The Year in Pathetic New York Sports: 2021 Report
Here’s my once-a-year report on New York’s pathetic professional sports teams. In football, both the Jets and the Giants are down at the bottom of the heap. In baseball the Mets led their division for the first two-thirds of the season then collapsed. The Yankees with all their home run power – Judge, Stanton, Sanchez and Gallo – couldn’t even fight their way past the wild-card, and our basketball teams, the Knicks and the Nets, are battling each other to keep from being the worst team in their league. Even our hockey team, the Islanders – in spite of their glorious history – are in last place.
New York City is the greatest city on earth, home of the United Nations, Broadway and Wall Street. For nearly a hundred years, it was the largest city in the world, with the tallest skyscrapers. And our sports teams were dominant in their respective fields. Carl Yastrzemski, a triple-crown baseball winner born and raised in Bridgehampton, is in the Hall of Fame. But that was in the 1960s. What has happened to these proud teams? No idea.
I’ve also been following the careers of two current baseball players who grew up on eastern Long Island. When they faced one another in a high school pitchers’ duel in Patchogue 12 years ago, 30 professional baseball scouts came to watch. Their fireballs led to a scoreless tie for eight innings. Finally, a run was scored. What became of them?
Both of them today are in the rotations of Major League teams and making millions of dollars a year, although neither of them seems destined for Cooperstown. Steven Matz of East Setauket was drafted by the Mets directly out of high school and pitched in the rotation for five years, then got traded to Toronto where last year he helped lead that team to a great run for the playoffs, which fell short. He had two wonderful outings in all that time, both complete games against the Yankees, where he struck out many and won the day. But he has a lifetime earned run average (ERA) of 4.24, not too terrific, and he is best known for leading the league in home runs allowed in the first inning of each game he starts. He has a great curveball, but reporters have observed that there’s too much losing control of his emotions before settling down. Matz is married and lives in Florida. Now he is off to the highly regarded St. Louis Cardinals, having just signed a $44 million four-year contract.
The other pitcher is Marcus Stroman of Medford. Stroman’s ERA overall is a respectable 3.63. After graduating Duke, he joined the Toronto Blue Jays for a time, then was traded to the Mets where, in the absence of Jacob deGrom, the Mets’ star pitcher who served much of last year on the disabled list, Stroman served as a bright light leading the Mets charge, such as it was, in the last third of the season. Tremendously focused, he is a pleasure to watch, especially since he’s only 5-foot-7-inches in a world where pitchers are almost all 6 feet or over. (Matz is 6 feet 2). A bachelor, Stroman is now off to the Chicago Cubs, a team that made the postseason last year, where he is reportedly getting $71 million for the next three years.
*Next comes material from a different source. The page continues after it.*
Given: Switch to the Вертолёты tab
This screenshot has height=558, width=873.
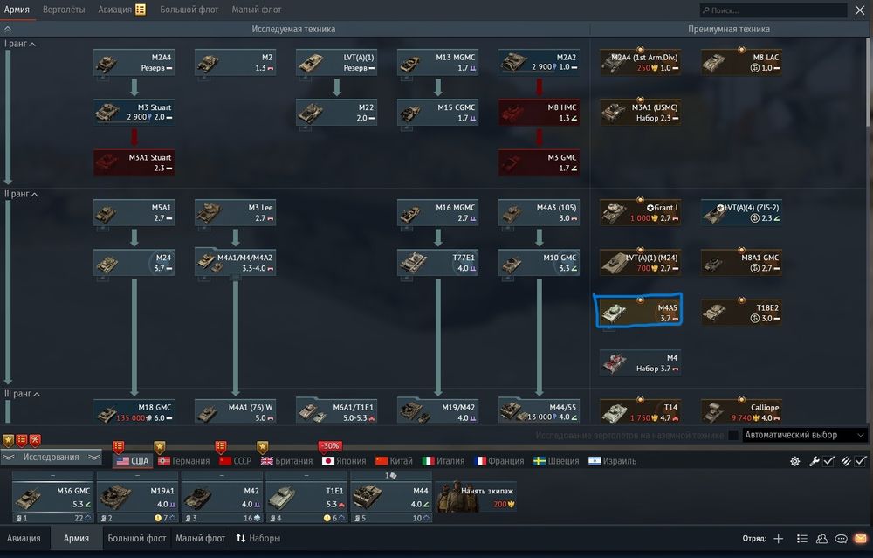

More about sports: Ever wonder what Rip Van Winkle would think about baseball or football if he now woke up from a sleep he began in 1990? Today, a hospital tent graces the sideline of each football field in the National Football League. In the old days, players hit each other as hard as they could. There were penalties for celebrating too much in the end zones. And Vince Lombardi, the great coach for the Green Bay Packers, got the Super Bowl trophy named for him. Today players from opposite teams help each other up and the players of whoever scores a touchdown celebrate with wild leaping chest bumps and arm waving, to no ill effect. Not yet but soon, I think Lombardi, who terrified his players into winning by demanding superhuman efforts, will be declared cruel and have his name taken off the trophy, thus ruining his chances in the afterlife.
In baseball, the big thing Rip Van Winkle will notice is that the outfield fences of the stadiums as built are considered too far from home plate, so now there are inner fences that could be hit over for a home run. It’s as if the stadiums were built a size too large by mistake. They will also see that the players still spit, but now instead of disgusting great gobs of chewing tobacco, some thinner substance, maybe sunflower seeds, that get emitted in little dainty bits. As for the great public roll around at the end of the game as the players celebrate a win, they’ve still got that going and now with the leaping chest bumps as in football.